All of these efforts, Ware said, are trying to remove systemic parts of the risks agencies face.

“If we can do something on the protective domain name system (DNS) side that removes 80% of nuanced, unsophisticated potential for attacks, that would be a big win,” he said. “We’re still going to have those sophisticated adversaries. Those advanced persistent threats (APTs) that do come into the perimeter and are attempting to move from host-to-host. There’s a number of additional things that we have to do with network segmentation being a significant one. These are things that we can provide guidance, but these are things that really are done within departments and agencies.”

Ware added as agencies move more toward a zero trust framework and assumed their network perimeter is going to be breached, there are things they can do to reduce the attack surface. CISA is working with agencies to help them rearchitect to and rethink their networks.

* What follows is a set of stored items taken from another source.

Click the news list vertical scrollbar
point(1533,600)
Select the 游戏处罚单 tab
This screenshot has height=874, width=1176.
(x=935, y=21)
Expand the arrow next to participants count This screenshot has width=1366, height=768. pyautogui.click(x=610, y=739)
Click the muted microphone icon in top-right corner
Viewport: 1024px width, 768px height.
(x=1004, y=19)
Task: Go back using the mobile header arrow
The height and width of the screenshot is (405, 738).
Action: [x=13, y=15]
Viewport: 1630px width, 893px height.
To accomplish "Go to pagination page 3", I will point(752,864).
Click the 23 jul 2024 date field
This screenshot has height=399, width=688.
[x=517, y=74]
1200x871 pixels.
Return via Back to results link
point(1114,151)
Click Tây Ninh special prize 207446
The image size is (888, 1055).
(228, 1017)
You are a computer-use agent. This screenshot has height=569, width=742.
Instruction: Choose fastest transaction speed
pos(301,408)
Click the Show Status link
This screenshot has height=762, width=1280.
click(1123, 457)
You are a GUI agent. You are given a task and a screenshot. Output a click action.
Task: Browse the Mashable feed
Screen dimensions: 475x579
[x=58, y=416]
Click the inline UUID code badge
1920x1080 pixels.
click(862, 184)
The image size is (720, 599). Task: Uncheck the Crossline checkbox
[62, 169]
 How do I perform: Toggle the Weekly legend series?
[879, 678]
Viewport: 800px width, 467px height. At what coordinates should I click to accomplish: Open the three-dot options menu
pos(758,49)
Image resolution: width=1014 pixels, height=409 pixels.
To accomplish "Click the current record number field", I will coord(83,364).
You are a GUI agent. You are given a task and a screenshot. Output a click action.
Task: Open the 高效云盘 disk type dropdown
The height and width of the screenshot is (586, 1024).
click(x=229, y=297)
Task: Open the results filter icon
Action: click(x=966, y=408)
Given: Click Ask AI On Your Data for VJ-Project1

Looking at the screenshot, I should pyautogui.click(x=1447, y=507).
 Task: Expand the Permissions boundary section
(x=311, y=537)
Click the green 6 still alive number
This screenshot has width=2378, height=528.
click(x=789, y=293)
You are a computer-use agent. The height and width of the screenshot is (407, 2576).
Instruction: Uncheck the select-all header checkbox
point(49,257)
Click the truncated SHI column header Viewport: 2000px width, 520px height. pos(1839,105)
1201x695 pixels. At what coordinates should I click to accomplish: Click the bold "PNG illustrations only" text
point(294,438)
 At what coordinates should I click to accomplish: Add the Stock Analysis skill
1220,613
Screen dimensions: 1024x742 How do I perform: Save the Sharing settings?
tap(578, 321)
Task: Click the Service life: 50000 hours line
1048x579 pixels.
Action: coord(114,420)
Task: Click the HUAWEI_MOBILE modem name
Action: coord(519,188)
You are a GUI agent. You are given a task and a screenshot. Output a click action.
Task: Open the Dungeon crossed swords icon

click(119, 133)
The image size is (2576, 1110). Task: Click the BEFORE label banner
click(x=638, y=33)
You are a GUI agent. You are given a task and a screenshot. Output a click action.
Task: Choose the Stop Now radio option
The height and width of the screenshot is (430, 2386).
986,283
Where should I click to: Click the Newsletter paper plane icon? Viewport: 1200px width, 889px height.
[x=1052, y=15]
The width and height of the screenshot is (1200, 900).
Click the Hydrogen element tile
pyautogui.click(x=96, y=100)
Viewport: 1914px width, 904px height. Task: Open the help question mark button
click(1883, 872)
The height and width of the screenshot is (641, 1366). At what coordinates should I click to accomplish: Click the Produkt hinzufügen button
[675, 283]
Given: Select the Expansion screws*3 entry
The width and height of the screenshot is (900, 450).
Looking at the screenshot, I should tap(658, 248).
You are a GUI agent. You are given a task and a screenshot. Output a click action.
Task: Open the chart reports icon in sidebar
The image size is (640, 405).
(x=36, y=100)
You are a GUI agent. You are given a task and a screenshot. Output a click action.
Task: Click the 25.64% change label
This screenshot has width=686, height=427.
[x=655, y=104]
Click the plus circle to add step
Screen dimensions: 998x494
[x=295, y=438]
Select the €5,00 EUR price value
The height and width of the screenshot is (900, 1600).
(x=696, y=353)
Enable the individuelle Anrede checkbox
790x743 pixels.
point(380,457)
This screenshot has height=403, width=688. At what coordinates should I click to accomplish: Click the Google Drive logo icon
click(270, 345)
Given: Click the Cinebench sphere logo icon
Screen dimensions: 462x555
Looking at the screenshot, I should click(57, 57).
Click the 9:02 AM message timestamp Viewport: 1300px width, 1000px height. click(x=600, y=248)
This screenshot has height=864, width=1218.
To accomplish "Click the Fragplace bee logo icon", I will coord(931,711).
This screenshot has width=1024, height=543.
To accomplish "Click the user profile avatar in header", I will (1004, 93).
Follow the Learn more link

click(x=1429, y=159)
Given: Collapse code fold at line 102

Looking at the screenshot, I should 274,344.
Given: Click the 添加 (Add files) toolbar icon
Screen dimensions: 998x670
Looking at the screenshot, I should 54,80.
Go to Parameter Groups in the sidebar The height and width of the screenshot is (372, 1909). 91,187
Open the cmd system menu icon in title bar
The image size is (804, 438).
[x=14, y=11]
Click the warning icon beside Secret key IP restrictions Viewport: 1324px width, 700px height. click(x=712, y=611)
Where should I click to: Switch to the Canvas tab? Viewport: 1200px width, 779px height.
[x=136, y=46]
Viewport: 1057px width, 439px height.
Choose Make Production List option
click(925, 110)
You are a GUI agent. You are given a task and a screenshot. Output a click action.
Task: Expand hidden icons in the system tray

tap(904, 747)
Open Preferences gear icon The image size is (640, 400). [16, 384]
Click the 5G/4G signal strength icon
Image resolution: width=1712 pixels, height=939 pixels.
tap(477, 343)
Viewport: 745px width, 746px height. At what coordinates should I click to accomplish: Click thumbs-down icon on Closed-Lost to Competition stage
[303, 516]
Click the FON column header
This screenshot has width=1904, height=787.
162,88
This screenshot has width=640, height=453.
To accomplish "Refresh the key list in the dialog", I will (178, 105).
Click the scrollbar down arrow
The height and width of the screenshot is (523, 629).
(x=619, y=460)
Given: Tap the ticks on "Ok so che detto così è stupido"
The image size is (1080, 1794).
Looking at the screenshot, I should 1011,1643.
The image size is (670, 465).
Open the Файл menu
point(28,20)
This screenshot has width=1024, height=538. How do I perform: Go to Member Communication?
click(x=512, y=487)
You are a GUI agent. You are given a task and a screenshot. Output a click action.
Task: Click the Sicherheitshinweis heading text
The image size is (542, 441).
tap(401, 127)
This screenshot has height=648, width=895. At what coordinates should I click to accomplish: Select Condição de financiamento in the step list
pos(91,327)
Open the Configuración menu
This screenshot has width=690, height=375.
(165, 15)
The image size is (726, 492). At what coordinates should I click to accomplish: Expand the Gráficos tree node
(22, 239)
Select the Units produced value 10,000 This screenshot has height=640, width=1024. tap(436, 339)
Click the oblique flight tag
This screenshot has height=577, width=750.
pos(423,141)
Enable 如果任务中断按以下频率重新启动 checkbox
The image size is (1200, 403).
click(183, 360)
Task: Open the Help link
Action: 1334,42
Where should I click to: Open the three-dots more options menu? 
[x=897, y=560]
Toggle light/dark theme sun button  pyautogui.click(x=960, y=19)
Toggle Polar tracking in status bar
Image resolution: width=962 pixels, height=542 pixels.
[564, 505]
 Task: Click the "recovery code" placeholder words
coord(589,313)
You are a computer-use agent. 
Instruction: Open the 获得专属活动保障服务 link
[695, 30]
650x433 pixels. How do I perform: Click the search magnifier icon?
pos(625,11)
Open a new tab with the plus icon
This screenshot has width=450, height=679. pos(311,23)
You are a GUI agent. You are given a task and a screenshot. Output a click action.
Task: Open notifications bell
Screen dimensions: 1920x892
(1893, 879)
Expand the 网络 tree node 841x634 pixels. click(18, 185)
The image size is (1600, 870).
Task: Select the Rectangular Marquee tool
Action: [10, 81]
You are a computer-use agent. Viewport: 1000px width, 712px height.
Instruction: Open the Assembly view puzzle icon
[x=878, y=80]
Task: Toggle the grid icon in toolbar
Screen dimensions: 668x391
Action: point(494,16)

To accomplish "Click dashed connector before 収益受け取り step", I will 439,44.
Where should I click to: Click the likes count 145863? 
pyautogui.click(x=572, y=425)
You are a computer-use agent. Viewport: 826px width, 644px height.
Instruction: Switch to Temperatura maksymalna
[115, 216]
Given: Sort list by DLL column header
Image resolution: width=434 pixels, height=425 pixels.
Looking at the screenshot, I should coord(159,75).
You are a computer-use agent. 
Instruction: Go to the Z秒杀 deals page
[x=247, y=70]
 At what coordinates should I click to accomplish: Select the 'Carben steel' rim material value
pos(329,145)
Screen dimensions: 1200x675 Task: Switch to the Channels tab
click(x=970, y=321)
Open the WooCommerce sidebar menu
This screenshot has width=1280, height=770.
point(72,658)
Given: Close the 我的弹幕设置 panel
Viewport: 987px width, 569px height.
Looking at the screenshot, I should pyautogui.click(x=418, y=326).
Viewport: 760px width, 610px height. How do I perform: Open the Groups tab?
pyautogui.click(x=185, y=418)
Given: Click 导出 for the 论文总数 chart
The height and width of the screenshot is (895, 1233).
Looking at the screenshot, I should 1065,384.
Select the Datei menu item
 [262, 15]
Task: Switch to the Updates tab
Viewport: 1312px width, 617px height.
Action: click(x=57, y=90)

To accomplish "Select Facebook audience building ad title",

Ware, who President Donald Trump appointed to the position in December, spent the first few months on the job learning and developing the Cybersecurity Directorate (CSD) 2025 Strategy.

“Our adversaries have grown more and more sophisticated. We’re losing that perimeter as agencies have moved to the cloud and software-as-a-service. So much more of the traffic on the network today is encrypted than it was years ago. And when I take a lot of these things and I put them together, in many of the ways that we’ve kind of traditionally thought of our job, where we put sensors, what those sensors look like and how we secure things and is not as aligned with the way that enterprise IT and the mission are moving in the future,” he said. “There’s a number of components of that long term strategy that focuses on what do we need to do to build more relevant organization and address our future risk posture.”